Astro's four telescopes -- including the Hopkins Ultraviolet Telescope -- studied some of the hottest, most violent objects in the universe in December.
Despite faulty telescope pointing, computer failures and a clog in the shuttle's wastewater system that shortened the mission and reduced the number of observations, HUT's chief scientist, Arthur F. Davidsen, called it "a very successful mission" yesterday at the conclusion of the 177th meeting of the American Astronomical Society in Philadelphia.
But Astro -- originally planned by the National Aeronautics and Space Administration for at least three missions -- apparently has been grounded after the inaugural flight, a budgetary decision conveyed earlier this week to astronomers at the AAS meeting by Dr. Charles Pellerin, NASA's chief astrophysicist.
"We really feel it's a waste to build an instrument to function as well as it did, learn how to operate it, and then to know that nothing more will happen," said Peter J. Serlemitsos, chief scientist for the Broad Band X-Ray Telescope, the sole X-ray instrument aboard.
But Samuel T. Durrance -- the Johns Hopkins astrophysicist who operated the telescopes in space as an astronaut/payload specialist -- said yesterday: "It depends on who you talk to at NASA. I'm not convinced it's a dead issue at this point."
The Hopkins telescope made one of the first reported Astro discoveries -- evidence contradicting a recently advanced theory on the nature of the "missing mass," undiscovered matter that must exist to explain observed gravitational effects in the universe.
Theorists propose that the mass exists as neutrinos, subatomic particles formed at the time of the big-bang creation of the universe. Once thought to have no mass at all, neutrinos may have a tiny mass and leave an ultraviolet signature as they decay in space. The Hopkins telescope searched for that signature, but no trace was found. "It doesn't disprove the theory," Dr. Davidsen said. "But if neutrinos have mass and are decaying, they're not doing it as predicted."

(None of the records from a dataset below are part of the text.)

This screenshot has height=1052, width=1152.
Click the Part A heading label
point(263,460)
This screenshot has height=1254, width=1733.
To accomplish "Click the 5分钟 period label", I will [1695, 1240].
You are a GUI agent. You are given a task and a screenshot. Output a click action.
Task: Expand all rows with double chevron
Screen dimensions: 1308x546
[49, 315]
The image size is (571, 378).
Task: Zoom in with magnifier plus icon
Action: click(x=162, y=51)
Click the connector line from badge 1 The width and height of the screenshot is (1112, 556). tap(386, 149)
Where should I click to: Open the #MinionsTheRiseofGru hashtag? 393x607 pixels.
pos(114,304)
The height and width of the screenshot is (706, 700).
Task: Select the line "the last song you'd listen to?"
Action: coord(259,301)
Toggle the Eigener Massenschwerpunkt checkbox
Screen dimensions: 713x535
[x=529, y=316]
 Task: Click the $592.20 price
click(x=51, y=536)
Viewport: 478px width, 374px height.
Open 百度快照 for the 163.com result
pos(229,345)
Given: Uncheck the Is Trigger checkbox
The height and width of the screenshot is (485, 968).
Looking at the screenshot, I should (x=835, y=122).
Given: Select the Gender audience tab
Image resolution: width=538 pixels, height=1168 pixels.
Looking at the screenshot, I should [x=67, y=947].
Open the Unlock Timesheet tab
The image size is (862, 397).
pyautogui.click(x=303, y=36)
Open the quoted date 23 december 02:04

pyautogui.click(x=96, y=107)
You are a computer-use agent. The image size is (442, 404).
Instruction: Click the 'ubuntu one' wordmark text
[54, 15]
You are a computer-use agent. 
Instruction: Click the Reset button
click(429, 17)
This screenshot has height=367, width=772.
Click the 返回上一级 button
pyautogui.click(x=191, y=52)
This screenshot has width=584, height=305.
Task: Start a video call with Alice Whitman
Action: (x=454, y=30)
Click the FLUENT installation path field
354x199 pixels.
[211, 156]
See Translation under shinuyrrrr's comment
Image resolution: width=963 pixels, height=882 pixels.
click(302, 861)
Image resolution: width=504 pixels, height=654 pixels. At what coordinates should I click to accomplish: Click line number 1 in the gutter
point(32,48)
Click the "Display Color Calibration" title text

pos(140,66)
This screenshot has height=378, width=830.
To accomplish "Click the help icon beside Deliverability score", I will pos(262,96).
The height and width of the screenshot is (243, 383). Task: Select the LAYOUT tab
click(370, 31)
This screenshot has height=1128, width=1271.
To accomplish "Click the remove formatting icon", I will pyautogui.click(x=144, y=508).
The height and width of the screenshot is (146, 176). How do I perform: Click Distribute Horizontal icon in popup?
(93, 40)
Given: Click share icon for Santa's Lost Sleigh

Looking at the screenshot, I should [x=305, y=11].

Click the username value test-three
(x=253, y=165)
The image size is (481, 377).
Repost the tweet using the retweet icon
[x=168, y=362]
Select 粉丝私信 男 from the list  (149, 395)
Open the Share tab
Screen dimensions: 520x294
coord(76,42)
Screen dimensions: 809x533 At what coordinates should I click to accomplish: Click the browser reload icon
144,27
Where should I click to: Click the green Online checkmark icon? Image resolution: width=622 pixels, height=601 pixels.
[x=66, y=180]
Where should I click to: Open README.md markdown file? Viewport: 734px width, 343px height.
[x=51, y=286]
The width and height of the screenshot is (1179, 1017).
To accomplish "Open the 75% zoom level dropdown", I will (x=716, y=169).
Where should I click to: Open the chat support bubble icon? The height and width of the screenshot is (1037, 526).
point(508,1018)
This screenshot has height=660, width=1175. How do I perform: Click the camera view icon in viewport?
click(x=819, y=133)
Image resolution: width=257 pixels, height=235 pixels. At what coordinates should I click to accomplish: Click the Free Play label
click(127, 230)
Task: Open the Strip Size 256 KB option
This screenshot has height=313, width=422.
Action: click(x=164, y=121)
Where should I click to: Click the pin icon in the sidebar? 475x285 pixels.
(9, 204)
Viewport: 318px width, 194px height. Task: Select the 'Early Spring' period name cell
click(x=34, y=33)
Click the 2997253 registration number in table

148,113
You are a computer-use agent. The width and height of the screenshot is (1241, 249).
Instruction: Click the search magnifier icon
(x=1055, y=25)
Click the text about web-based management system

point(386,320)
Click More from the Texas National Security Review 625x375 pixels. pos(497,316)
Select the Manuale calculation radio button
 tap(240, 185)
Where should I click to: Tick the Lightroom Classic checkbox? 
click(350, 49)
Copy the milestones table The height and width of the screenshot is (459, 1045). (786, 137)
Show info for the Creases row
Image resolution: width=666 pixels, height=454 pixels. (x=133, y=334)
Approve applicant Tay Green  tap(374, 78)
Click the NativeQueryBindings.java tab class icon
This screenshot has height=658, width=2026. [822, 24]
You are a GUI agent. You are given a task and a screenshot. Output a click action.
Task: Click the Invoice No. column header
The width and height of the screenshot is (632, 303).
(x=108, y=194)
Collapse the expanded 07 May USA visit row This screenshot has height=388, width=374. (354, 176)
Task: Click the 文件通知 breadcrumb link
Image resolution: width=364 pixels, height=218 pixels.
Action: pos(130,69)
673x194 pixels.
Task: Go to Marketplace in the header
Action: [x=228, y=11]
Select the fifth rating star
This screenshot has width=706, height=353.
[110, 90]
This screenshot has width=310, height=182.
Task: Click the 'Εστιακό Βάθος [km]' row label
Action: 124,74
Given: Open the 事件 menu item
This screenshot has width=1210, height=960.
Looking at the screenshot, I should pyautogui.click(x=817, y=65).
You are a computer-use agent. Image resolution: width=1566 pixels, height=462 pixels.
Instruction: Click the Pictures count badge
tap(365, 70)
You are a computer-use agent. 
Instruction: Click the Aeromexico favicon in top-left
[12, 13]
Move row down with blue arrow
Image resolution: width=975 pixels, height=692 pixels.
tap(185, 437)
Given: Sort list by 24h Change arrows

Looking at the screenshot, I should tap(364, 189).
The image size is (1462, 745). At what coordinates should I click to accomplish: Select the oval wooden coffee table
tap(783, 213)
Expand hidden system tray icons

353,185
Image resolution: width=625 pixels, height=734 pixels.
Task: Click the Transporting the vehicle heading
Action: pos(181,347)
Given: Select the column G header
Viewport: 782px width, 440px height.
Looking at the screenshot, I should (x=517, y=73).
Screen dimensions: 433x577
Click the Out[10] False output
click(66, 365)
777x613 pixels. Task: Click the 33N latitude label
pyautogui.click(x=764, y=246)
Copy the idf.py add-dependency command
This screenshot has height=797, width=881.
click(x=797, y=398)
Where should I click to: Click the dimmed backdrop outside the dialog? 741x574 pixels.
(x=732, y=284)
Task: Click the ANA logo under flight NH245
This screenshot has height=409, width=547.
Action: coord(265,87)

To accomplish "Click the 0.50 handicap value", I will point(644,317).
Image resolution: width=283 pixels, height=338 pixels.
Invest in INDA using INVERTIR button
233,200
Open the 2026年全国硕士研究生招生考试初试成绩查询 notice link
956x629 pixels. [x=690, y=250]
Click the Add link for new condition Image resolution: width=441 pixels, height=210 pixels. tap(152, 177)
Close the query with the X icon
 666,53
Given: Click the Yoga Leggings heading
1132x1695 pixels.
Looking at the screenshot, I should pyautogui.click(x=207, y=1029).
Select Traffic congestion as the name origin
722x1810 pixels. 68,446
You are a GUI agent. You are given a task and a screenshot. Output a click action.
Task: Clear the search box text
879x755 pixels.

The only camera aboard -- the Ultraviolet Imaging Telescope, built at Goddard Space Flight Center in Greenbelt -- provided three color images released yesterday, the first of 900 frames shot of 68 celestial objects. The photos revealed great ultraviolet detail of so-called "starburst knots," where new stars are forming in the wispy spirals of galaxy M81 and a striking view of hot stars in the Omega Centauri globular cluster about 17,000 light-years away.